One more big problematic group is the immigrants. So far, the CPC has made little contact with non-Anglo-Saxon population. In 2017, out of the 14 Conservative leadership candidates, 11 were Anglo-Saxon and Irish, one French from Quebec, one Chinese and one East Indian, who was eliminated in the first round. This year, of the four candidates there was one Jamaican, others were of British origin. This does not represent the demographics of the modern Canadian society in any degree.
Trudeau the Elder, with typical Liberal light-mindedness, proclaimed the “cultural mosaic” policy in the late 1960s. This was just a catchy slogan with no idea how this will work. Immigrants poured in from all the different cultures and ethnicities of the world. It is now hard to find a nationality that would not be represented here.
Now, 50+ years later, we know how it works. It doesn’t. People from the different nations live beside each other but not together. Anglo-Canadians and immigrants of the European origin (except French, which consider themselves a minority and stay a tightly knit group) do their best to open their embrace to the newcomers. Other cultures, especially from Asia, don’t even try. The Chinese, Filipinos, Mideasterners living in Canada still consider themselves parts of their original national group. They are not trying to assimilate into the Canadian culture and stick to their own values, sometimes very distant from the values that this society is based upon; even more distant from the Conservative values and principles.
Trying to raise support among these groups, we may notice that the Chinese, while of a very different culture than the Western one, are very hard workers and very disciplined. They don’t like bullshit. They also have a high entrepreneurial spirit, ready to work tirelessly to build their lives and achieve social prestige. This group is a good potential support group for the CPC.
The Filipino are also culturally hard workers and are very steeped in Christian values, which makes it easier to find the common grounds with them. They also have a good potential to become CPC supporters.

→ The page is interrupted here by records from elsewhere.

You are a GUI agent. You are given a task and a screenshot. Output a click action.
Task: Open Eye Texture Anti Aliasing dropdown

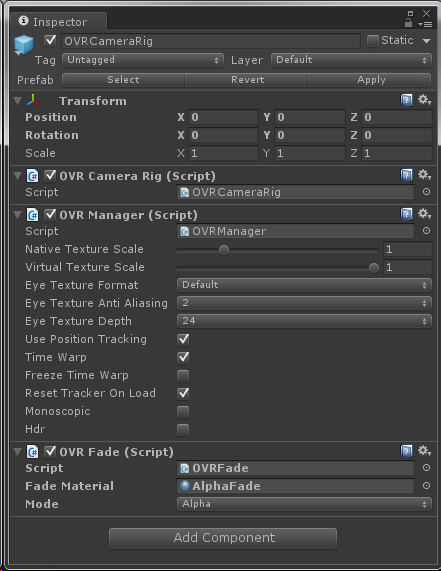304,303
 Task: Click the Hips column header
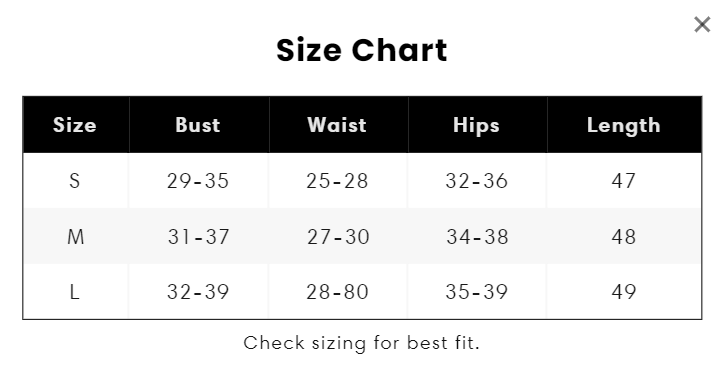pos(476,125)
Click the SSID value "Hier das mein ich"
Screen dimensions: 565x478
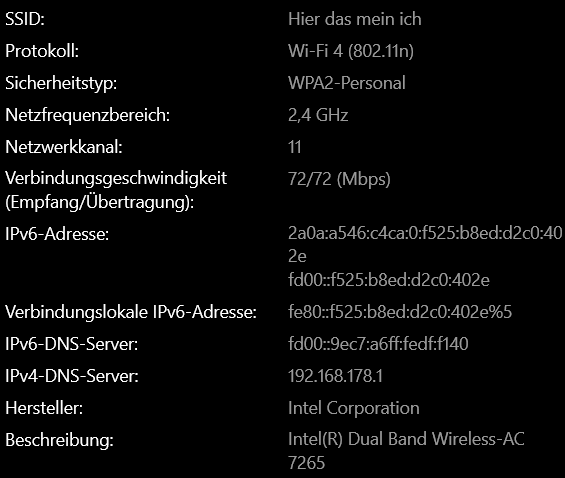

The Arabs and Indians, on the contrary, are a difficult group to raise the support in. They come from a society with a very strong hierarchy, hence they naturally belong to the Organized World. They are usually not keen on hard work and rely more on the “soft skills” and interpersonal relations to advance in their social status. The offensive slogan of LinkedIn: “It is not what you know, it is who you know” was conceived in this environment. They stick exceptionally well together and readily advance to managers in the corporate world, which is based on similar principles nowadays.
The mentality of this group is totally at odds with Conservatism. Jasmeet Singh, the leader of the federal NDP, is but one of them, and is so left-winged that even Rachel Notley seems a Tory next to him. It is easy to notice, while driving around during an election period, that Arabic and Indian names mostly appear on Liberal and NDP signs; almost never on the Conservative. Knowing this, Trudeau has been recklessly increasing the immigration quotas for this region. This concentration is seriously affecting the values of the society they live in, and needs to be put under control if Canada wants to remain a Western country.
To summarize: we should stop relying on democracy as simply trying to outnumber our opponents. In a split society, it really doesn’t matter who has a little more votes, who has a little less. We will only win steadily if the entire society endorses us, if we find a way to the hearts of everyone, all the way remaining Conservative in the way we speak and act.